- [Dataset records]:
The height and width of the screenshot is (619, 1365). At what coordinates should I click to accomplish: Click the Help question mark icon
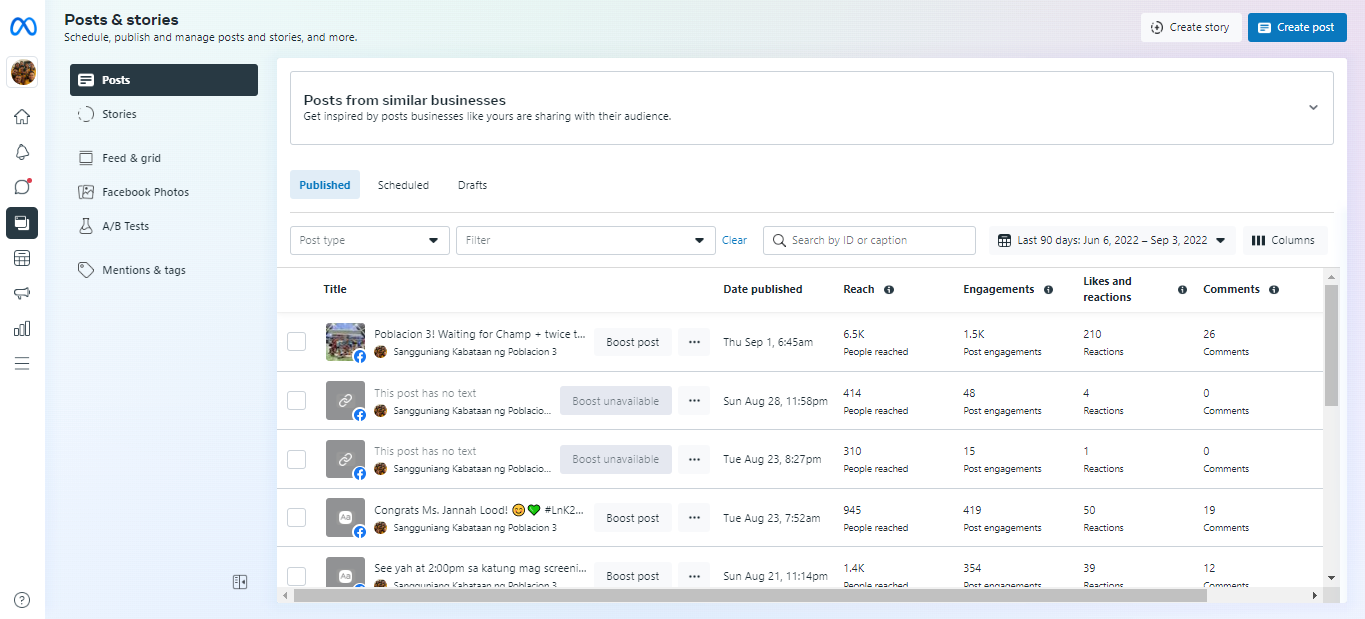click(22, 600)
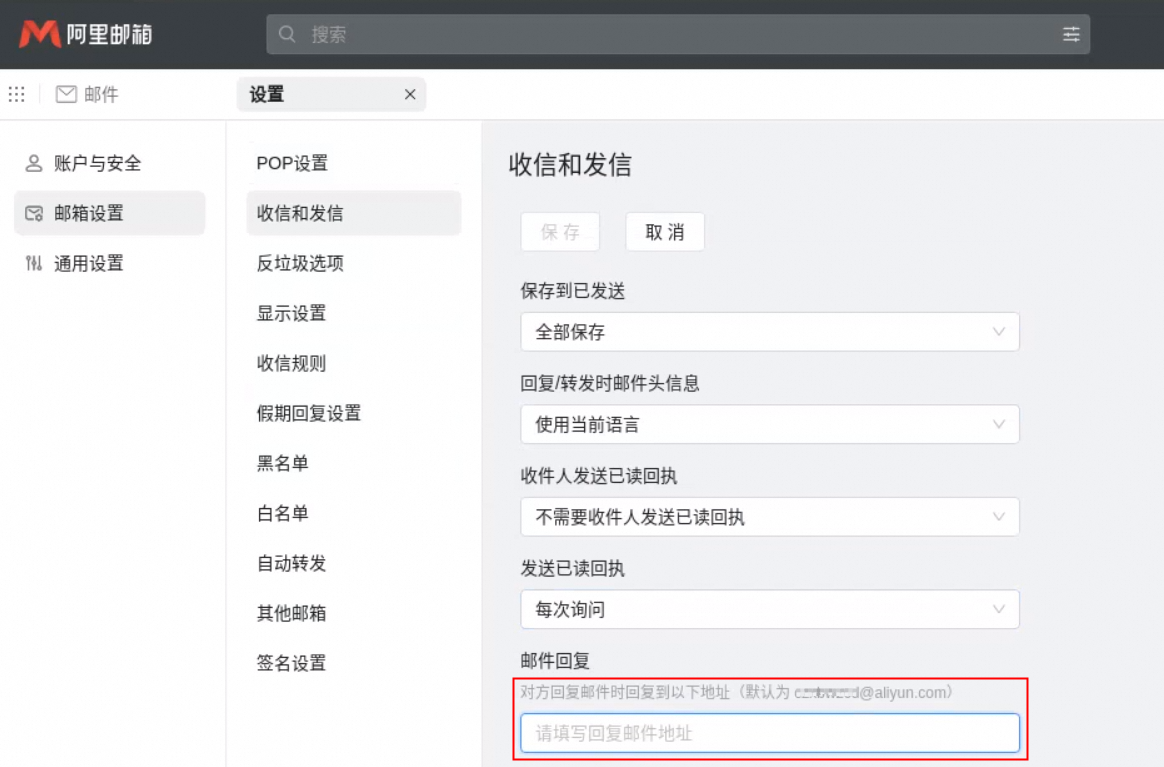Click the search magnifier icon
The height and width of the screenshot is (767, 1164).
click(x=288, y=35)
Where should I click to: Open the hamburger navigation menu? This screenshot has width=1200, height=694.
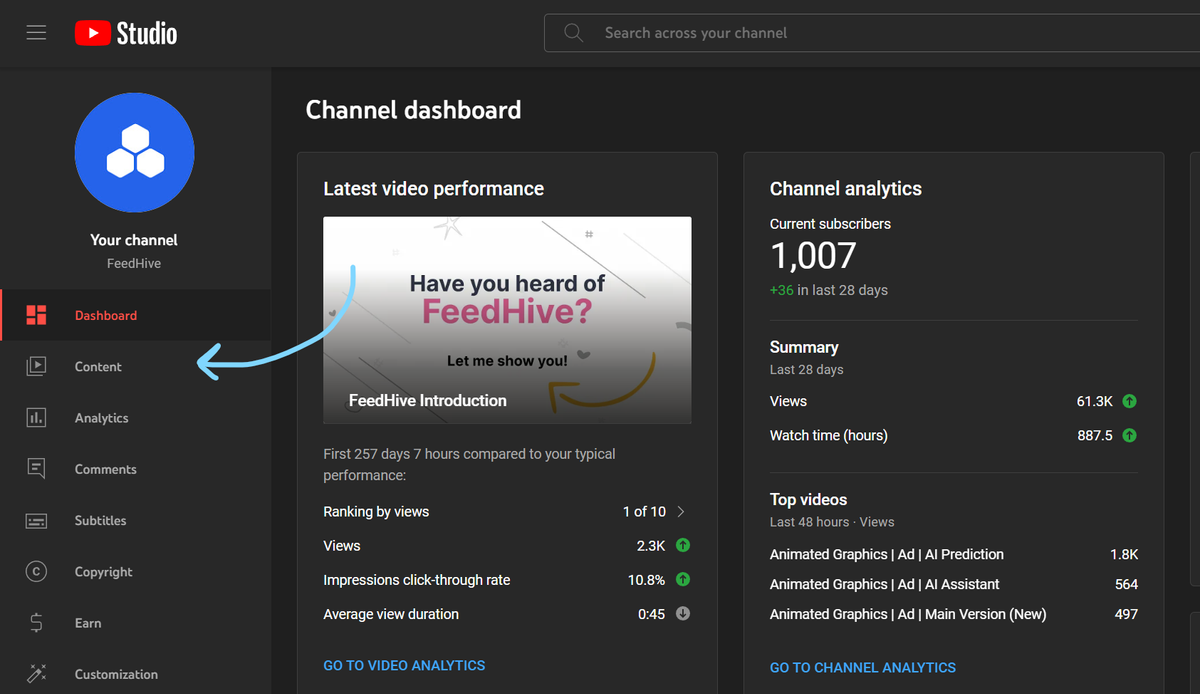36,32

...

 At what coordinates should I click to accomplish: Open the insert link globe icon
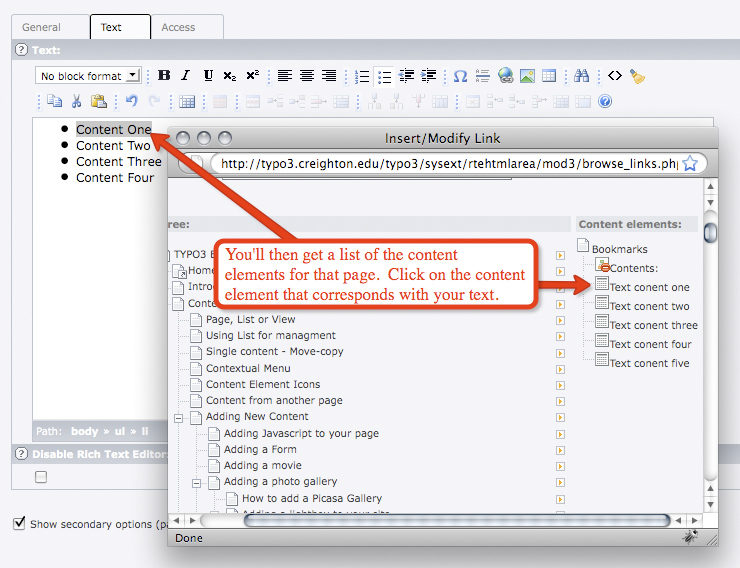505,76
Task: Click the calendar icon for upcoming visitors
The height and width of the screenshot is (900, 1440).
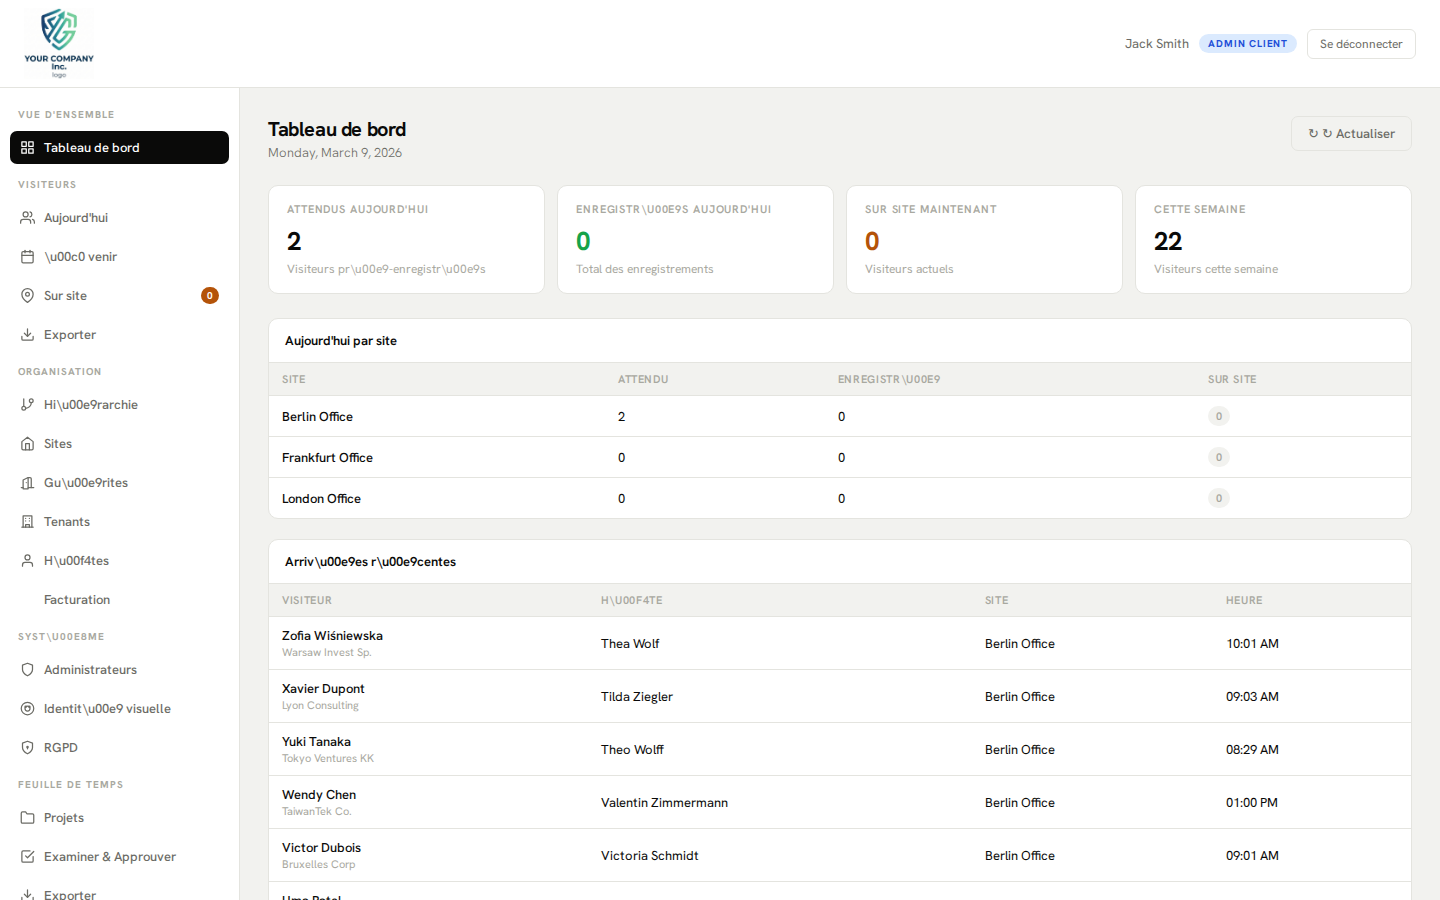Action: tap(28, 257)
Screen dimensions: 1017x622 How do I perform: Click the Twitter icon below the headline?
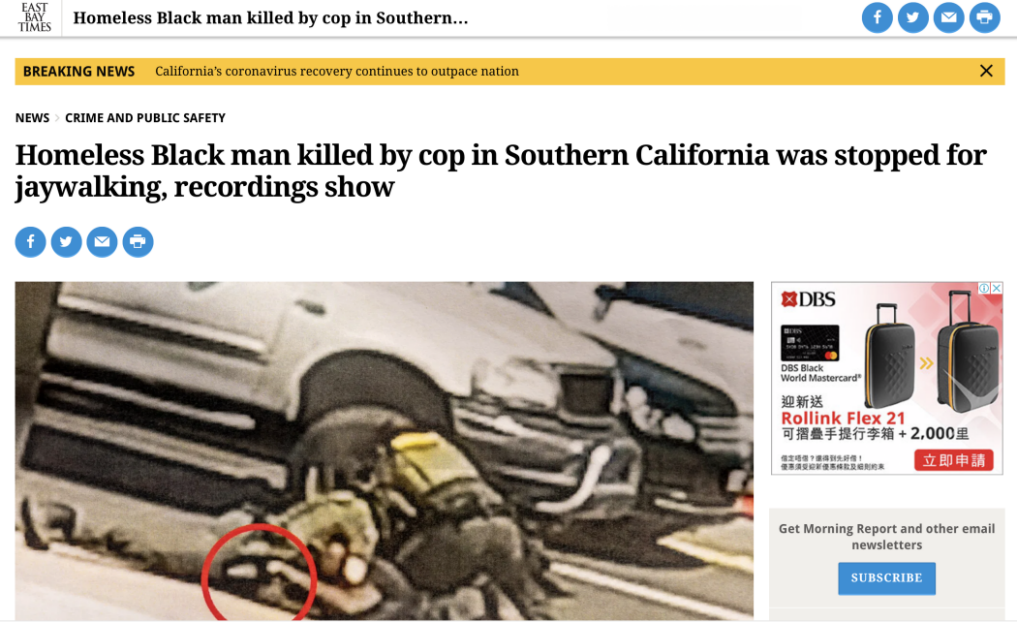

==

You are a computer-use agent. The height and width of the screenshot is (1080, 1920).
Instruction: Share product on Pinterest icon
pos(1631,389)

- [Work to be completed]: Above are records; repeat only the lines from the line with "The height and width of the screenshot is (900, 1440)." through the line with "Screen dimensions: 1017x622", and leave pictures out.

- [Answer section]:
The height and width of the screenshot is (900, 1440).
Action: tap(28, 257)
Screen dimensions: 1017x622 How do I perform: Click the Twitter icon below the headline?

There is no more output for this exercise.